Cependant, ce même positionnement aurait pu aussi altérer la dynamique de recherche et de collecte de données, et ce, spécialement en entrevue. Ces moments de rencontre entre deux individus auraient pu courir le risque de devenir un rencart, lorsque les intentions de l’un ne sont pas les mêmes que celles de l’autre. Puisque je n’avais pas les moyens de compenser financièrement leur participation dans le projet (outre l’achat d’un café ou d’un repas), les informateurs auraient pu espérer quelque chose en retour, peu importe la forme, même si les détails de leur implication ont été explicités de vive voix, lus et signés. Cela est arrivé une fois au cours du terrain avec un participant alors que ms intentions étant claires, à savoir, orientées vers mes objectifs d’étude.

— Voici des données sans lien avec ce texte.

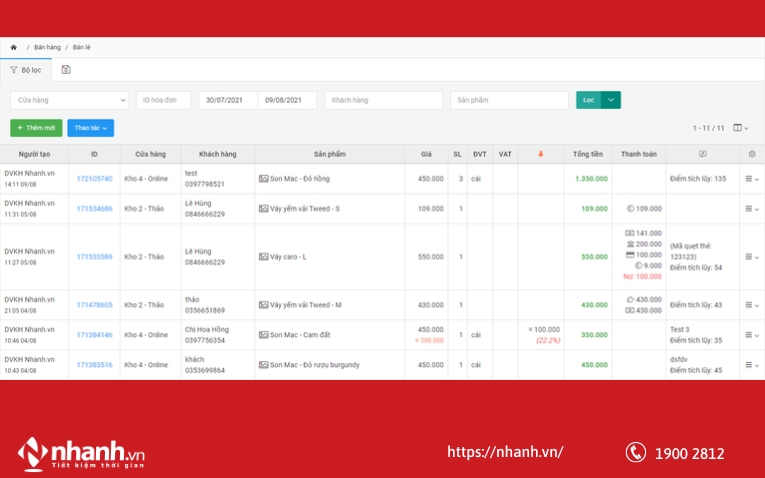This screenshot has height=478, width=765.
Task: Open table settings gear icon
Action: (752, 154)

Quelques jours plus tard, j’ai croisé le participant au club et celui-ci a commencé à me faire des avances que j’ai dû refuser, ce qui a pour effet de créer une légère tension, un malaise. Le lendemain, sur WhatsApp je lui ai expliqué ma situation et lui ai proposé d'effacer l’enregistrement de l’entrevue s’il ne se sentait plus à l’aise et désirait retirer sa participation au projet. Après une discussion où il m’a expliqué qu’il s’attendait à une contrepartie de quelconque nature, il m’a autorisé tout de même à garder le matériel enregistré durant l’entrevue. Par la suite, notre relation est redevenue saine.

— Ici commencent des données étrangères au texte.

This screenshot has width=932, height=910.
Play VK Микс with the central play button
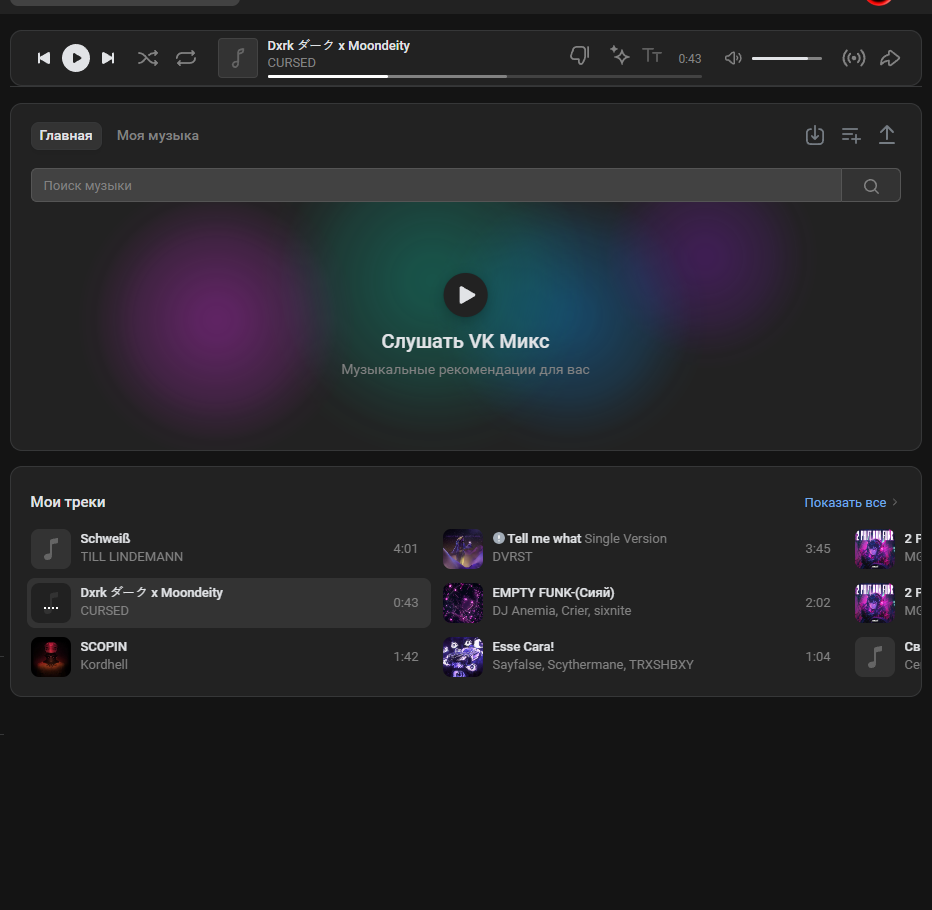click(465, 295)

De plus, je pense qu'il est important et nécessaire pour moi de reconnaître ma position extérieure, un fait dont je suis conscient et m’assure de déclarer lorsque je présente une communication dans le cadre de conférences. En aucun cas, malgré mon désir d’intégration, je ne prétends pas faire partie de la communauté avec laquelle je travaille. De plus, même si je continue d’approfondir mes connaissances sur le gayle et d’élargir mon vocabulaire au gré de mes rencontres, je préfère ne pas l’utiliser dans mes interactions quotidiennes lorsque je suis au Cap. Ce choix est motivé par mon désir de respecter la pratique qui est significativement proche de mes amis et participants, non pas dans le but de garder une distance avec ceux-ci. De toute façon, je ne crois pas avoir en moi l’attitude ou l’autorité nécessaire pour en faire une utilisation adéquate et authentique.

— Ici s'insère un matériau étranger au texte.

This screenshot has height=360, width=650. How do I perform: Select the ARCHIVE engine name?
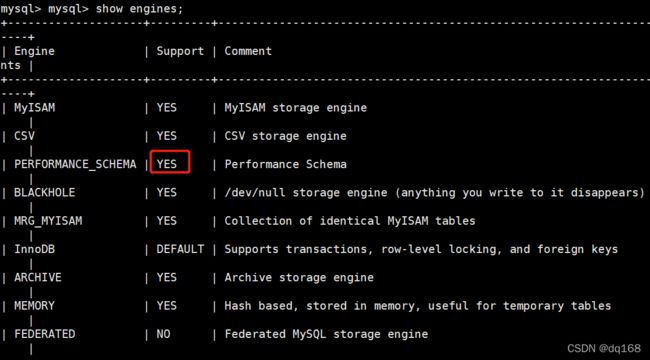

Pour terminer, puisqu’il n’y a aucun point de vue sans origine, « no gaze that is not positioned » (Irvine et Gal 2000, 36), je n’ai pas la prétention de croire que ce mémoire dresse un portrait complet de l’ensemble de la communauté à l’étude ou même de manière prétendument objective. Puisque je m’intéresse aux idéologies, ma compréhension du gayle et mon interprétation du phénomène linguistique sont inévitablement situées et teintées de mes observations quotidiennes, de mes rencontres, de mes discussions avec mes amis et participants, qui, chacun à leur façon, ont influencé la manière dont j’approche ce travail. L’articulation de ce projet est davantage une tentative de trouver un sens à mes expériences, de comprendre la pratique et de l’analyser à travers un angle académique, à partir d’un terrain ethnographique. Ainsi, les idéologies présentées ici sont le résultat d’interprétation de données, de perceptions, d’expériences et de rencontres, toutes localisées dans un espace, un temps et un contexte donné. De toute façon, mon objectivité fut depuis longtemps déjà remise en question, puisque le projet a pris forme à la suite de décisions, d’intérêts personnels et académiques, ainsi que de rencontres qui, par accumulation, résultent en l’écriture de ce mémoire.